Gegründet hat Carl Bühler das gleichnamige Hutgeschäft an der Inneren Brücke 16 im Jahr 1892. Das war eine Zeit, in der niemand ohne eine Kopfbedeckung vor die Tür trat. Einzigartige Hüte mit exotischen Federn symbolisierten den Wohlstand der Trägerinnen, und auch Männer waren nie oben ohne zu sehen. An die 20 Hutgeschäfte gab es einst in Esslingen, weiß Martin Bühler, der Urgroßenkel von Carl Bühler. Heute ist sein 123 Jahre alter Laden einer von noch zweien.

Heute sind Kopfbedeckungen wieder in

Die Zeiten ändern sich. Das weiß auch Martin Bühler. Zum Glück, sagt er. Zwar verschwand der Hut mit den Jahrzehnten zunehmend aus dem Straßenbild. „Vor 20 Jahren kaufte kaum jemand mehr Hüte“, sagt er. Doch heute sind Kopfbedeckungen wieder in. Und so türmen sich zeitlose Klassiker und mondäne Damenhüte neben Mützen und Kappen für den Alltag in den Regalen und auf Tischen. Sauber gestapelt nach Größen, unten die Kleinsten, oben die für die umfangreicheren Köpfe. Vom Stetson über die Melone aus Stroh und Filz bis zum legendären Panamahut, natürlich original nur mit dem Stempel, handgeflochten von grob bis fein. Besondere Stücke für die Dame gibt es dagegen nur in einfacher Ausführung. Die gehen nicht so häufig über die Theke. Eine Hutpressform koste 5000 Euro, erklärt er. Sie werden der Trägerin nach dem Kauf angepasst.
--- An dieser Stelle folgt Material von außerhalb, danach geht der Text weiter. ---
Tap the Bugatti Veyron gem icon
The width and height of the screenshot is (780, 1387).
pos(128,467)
Es gibt viele Gründe und Anlässe, einen Hut zu kaufen. Deshalb, so sagt Bühler, müsse man als Fachgeschäft das gesamte Sortiment das ganze Jahr über haben. In Zahlen bedeutet das rund 3000 Exemplare, ganz genau beziffern könne er sie aber nicht. „Es fühlt sich dann doch anders an, wenn man einen Artikel hat, der begehrt ist“, sagt Bühler. In seinen Laden treten Männer und Frauen gleichermaßen ein. „Viele kommen rein und fragen nach einem Hut, der zu allem passt.“ Denen erwidert er scherzhaft: „Haben Sie auch nur ein paar Schuhe?“ Bühler empfindet Hüte nicht als exotisch. Für ihn stellen sie ein Bekleidungsstück wie jedes andere dar.
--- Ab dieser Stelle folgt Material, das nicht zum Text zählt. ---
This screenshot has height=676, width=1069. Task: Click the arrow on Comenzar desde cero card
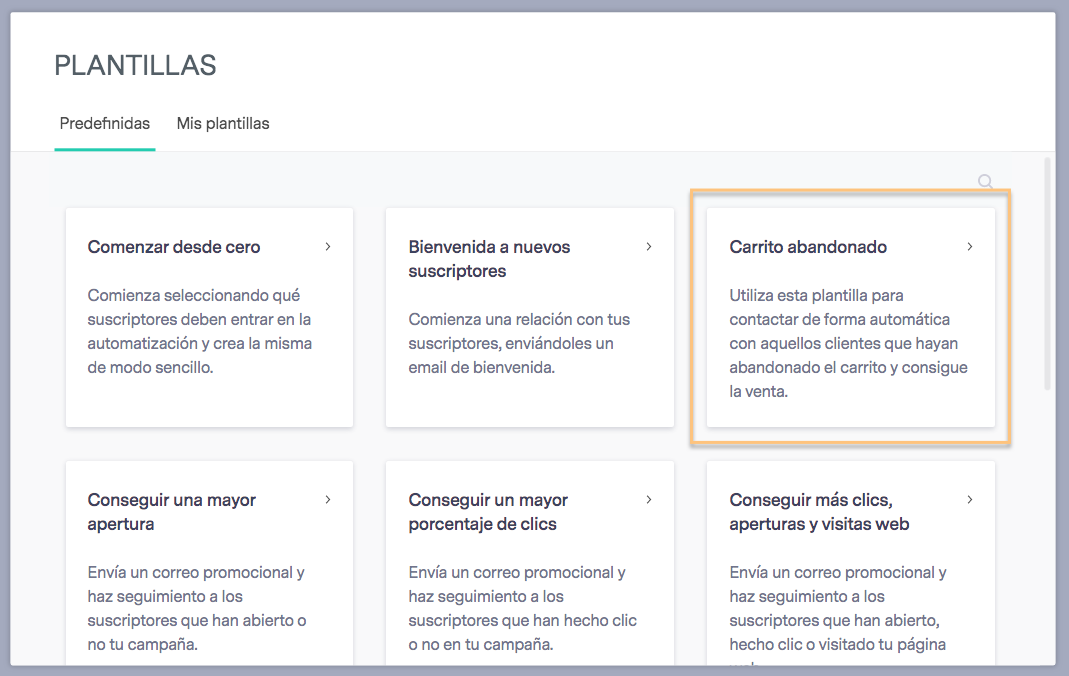328,247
Die Berührungsängste verschwinden schnell

Die Leute seien es einfach nicht mehr gewohnt, Hüte zu kaufen, sagt er. „Viele setzen den ersten Hut sogar falsch herum auf oder zu weit hinten oder legen ihn nur auf. „Ganz so, als hätten sie Angst, ihn richtig aufzuziehen.“ Doch die Berührungsängste verschwinden schnell. „Selbst die, die schlecht gelaunt hereinkommen, weil ihr Arzt ihnen einen Hut verordnet hat, verabschieden sich am Ende mit einem Händedruck“, sagt Bühler, der besonders glücklich ist, wenn seine Kunden es auch sind.

Keine Sorgen um die Zukunft

Nie, so sagt er, würde er jemandem einen Hut verkaufen, der ihm oder ihr nicht stehe. Seinen Job macht er, der Volkswirtschaft studiert, die Welt mit Rucksack und im VW-Bus bereist und das Geschäft vom Vater schließlich vor genau 25 Jahren übernommen hat, sehr gerne. Zufrieden lächelt er, wenn man ihn danach fragt.
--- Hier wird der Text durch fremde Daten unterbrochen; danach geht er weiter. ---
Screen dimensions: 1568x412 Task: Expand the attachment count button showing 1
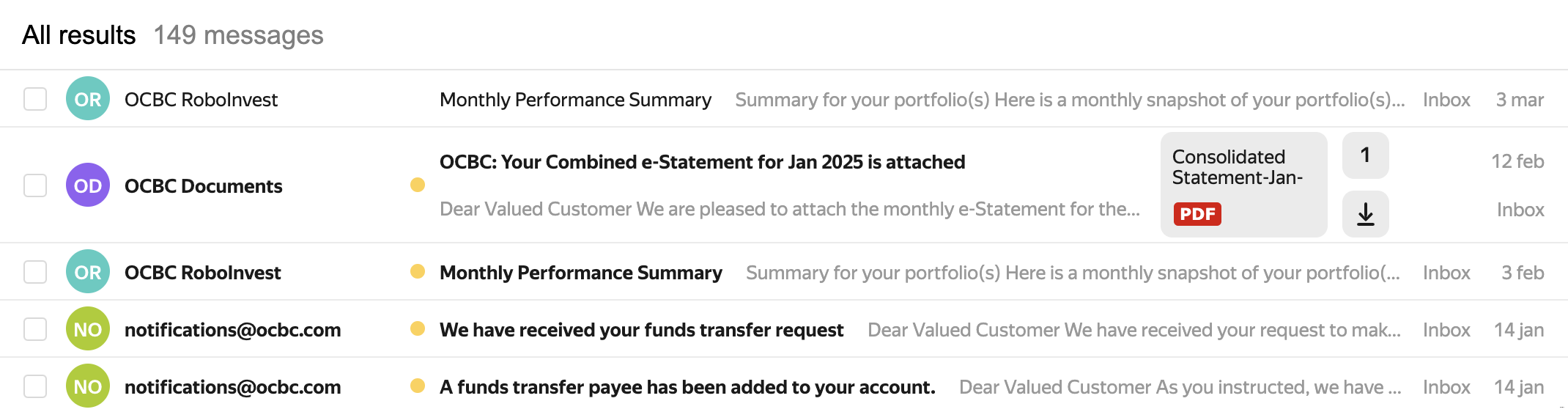point(1365,155)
Auch wenn es nicht nur rosige Zeiten gibt: „Sorgen um die Zukunft mache ich mir nicht.“ Regen, Kälte und Sonne wird es immer geben. Auch sei das Internet keine Bedrohung für sein Geschäft. „Der Hut muss zum Gesicht passen.“ Und das sei genauso individuell wie seine Kunden.